(Beginning of Exercise inputs)
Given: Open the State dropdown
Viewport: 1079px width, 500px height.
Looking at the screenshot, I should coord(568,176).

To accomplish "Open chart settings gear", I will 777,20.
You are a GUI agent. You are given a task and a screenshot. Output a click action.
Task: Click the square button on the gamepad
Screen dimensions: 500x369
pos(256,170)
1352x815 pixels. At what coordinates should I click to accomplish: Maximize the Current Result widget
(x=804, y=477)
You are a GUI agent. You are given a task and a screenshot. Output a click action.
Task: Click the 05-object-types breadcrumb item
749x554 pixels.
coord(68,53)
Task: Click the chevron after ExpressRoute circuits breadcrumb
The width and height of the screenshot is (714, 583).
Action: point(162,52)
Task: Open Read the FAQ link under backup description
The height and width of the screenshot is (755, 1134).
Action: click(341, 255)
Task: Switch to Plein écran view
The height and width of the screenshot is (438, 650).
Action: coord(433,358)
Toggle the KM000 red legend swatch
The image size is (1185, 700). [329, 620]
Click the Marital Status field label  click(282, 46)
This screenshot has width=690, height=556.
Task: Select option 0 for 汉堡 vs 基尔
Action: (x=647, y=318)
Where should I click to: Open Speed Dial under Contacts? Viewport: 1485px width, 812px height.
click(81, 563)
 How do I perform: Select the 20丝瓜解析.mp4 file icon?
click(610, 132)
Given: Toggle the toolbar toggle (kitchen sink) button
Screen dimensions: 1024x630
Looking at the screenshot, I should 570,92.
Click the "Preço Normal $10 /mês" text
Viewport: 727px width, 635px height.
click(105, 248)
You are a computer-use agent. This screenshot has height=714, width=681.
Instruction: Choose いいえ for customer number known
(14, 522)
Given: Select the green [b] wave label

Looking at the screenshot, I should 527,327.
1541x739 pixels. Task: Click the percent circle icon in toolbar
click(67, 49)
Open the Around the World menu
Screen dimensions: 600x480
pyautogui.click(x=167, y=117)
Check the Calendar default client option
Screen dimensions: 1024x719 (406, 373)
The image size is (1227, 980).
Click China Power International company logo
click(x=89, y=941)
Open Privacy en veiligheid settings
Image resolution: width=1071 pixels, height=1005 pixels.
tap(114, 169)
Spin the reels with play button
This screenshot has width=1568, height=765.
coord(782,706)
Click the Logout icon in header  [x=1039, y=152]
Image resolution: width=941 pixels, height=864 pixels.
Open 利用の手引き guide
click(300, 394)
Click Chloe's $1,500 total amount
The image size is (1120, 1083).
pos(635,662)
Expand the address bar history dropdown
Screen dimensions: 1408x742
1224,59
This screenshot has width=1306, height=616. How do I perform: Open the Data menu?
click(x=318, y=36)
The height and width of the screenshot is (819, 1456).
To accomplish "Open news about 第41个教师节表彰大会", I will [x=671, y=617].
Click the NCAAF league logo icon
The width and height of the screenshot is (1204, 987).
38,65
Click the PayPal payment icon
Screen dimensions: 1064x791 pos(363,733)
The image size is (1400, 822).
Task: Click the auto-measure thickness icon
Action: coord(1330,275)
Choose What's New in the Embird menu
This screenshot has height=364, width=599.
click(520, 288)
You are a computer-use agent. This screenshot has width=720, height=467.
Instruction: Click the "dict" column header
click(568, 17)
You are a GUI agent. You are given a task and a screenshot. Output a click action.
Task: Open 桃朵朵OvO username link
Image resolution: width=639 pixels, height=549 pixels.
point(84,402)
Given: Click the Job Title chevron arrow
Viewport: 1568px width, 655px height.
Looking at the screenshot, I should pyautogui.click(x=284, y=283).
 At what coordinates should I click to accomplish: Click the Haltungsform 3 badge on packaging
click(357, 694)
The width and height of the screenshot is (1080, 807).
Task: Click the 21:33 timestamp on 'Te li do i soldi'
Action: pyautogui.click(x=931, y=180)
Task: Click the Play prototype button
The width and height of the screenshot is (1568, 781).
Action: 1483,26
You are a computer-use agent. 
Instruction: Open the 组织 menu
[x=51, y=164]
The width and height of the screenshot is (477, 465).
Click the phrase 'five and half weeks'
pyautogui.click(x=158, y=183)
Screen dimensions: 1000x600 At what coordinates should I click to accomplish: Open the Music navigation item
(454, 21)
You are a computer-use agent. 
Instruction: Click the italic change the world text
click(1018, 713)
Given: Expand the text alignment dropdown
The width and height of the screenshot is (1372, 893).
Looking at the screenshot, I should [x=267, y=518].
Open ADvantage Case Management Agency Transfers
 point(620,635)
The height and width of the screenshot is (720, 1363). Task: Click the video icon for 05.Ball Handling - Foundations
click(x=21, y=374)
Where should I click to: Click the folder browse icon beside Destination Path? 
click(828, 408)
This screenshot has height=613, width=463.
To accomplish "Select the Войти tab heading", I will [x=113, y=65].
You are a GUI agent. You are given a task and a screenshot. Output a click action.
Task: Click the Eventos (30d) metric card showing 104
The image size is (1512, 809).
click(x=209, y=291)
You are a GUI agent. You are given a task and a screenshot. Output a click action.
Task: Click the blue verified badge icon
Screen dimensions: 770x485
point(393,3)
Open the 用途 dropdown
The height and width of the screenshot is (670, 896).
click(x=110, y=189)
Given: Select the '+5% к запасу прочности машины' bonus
(End of Exercise inputs)
(Exercise prompt):
What you return must be the lines above that run from the line with "Image resolution: width=1071" to the line with "has width=720, height=467.", inclusive, each copied exactly.

(Output below):
Image resolution: width=1071 pixels, height=1005 pixels.
tap(114, 169)
Spin the reels with play button
This screenshot has width=1568, height=765.
coord(782,706)
Click the Logout icon in header  [x=1039, y=152]
Image resolution: width=941 pixels, height=864 pixels.
Open 利用の手引き guide
click(300, 394)
Click Chloe's $1,500 total amount
The image size is (1120, 1083).
pos(635,662)
Expand the address bar history dropdown
Screen dimensions: 1408x742
1224,59
This screenshot has width=1306, height=616. How do I perform: Open the Data menu?
click(x=318, y=36)
The height and width of the screenshot is (819, 1456).
To accomplish "Open news about 第41个教师节表彰大会", I will [x=671, y=617].
Click the NCAAF league logo icon
The width and height of the screenshot is (1204, 987).
38,65
Click the PayPal payment icon
Screen dimensions: 1064x791 pos(363,733)
The image size is (1400, 822).
Task: Click the auto-measure thickness icon
Action: coord(1330,275)
Choose What's New in the Embird menu
This screenshot has height=364, width=599.
click(520, 288)
You are a computer-use agent. This screenshot has width=720, height=467.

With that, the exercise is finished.